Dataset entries
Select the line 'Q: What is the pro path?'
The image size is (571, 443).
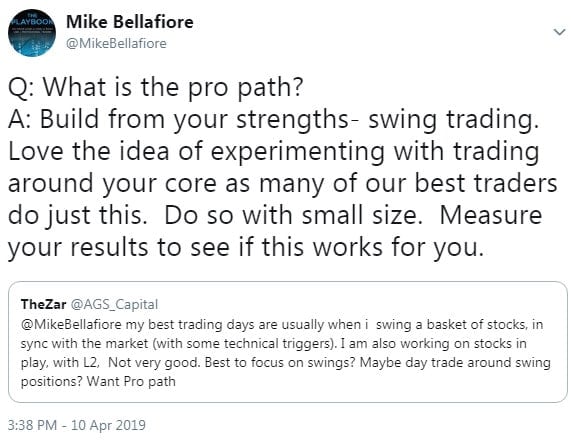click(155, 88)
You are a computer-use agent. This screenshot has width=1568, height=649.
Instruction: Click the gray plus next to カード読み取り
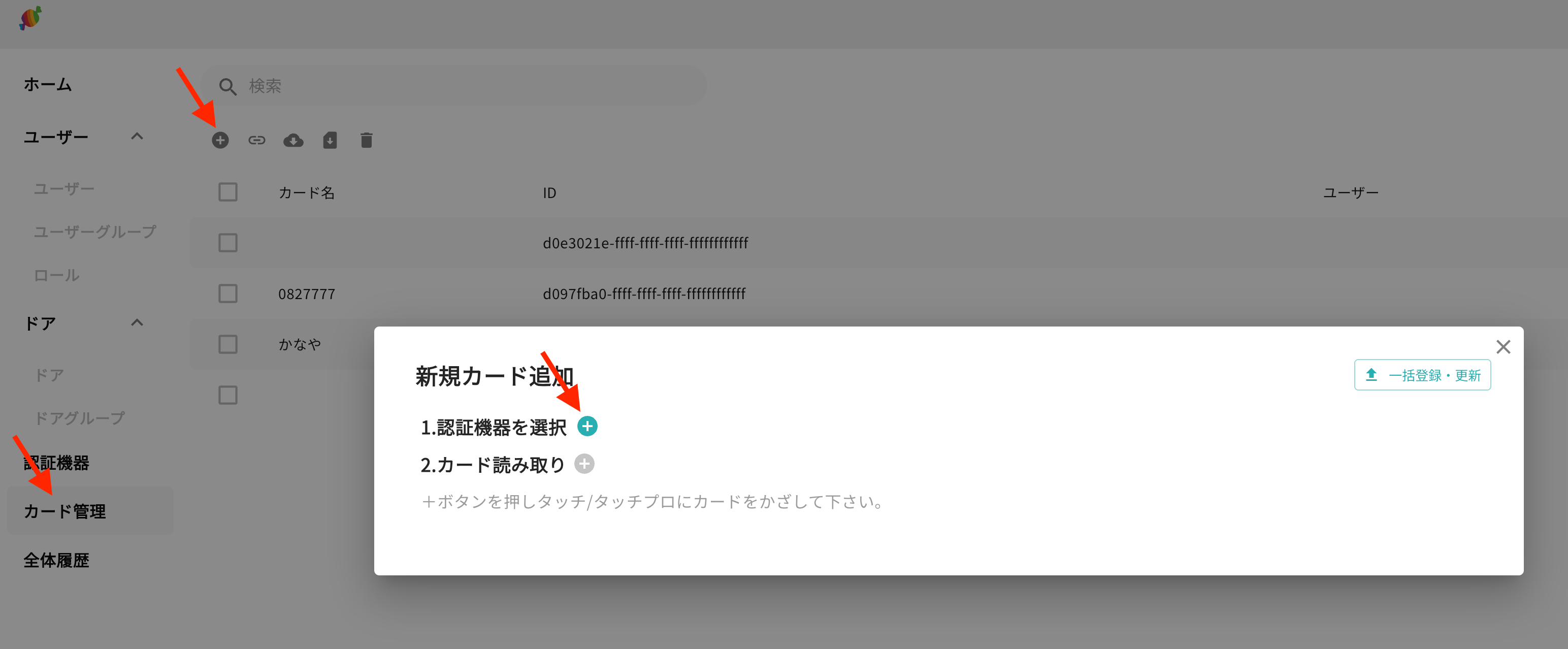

- **Exercise requirements**
Repeat all of the entries above exactly. Keep pictures out of it.

- **Response to this task**
Select the line 'Q: What is the pro path?'
The image size is (571, 443).
click(155, 88)
You are a computer-use agent. This screenshot has width=1568, height=649.
Instruction: Click the gray plus next to カード読み取り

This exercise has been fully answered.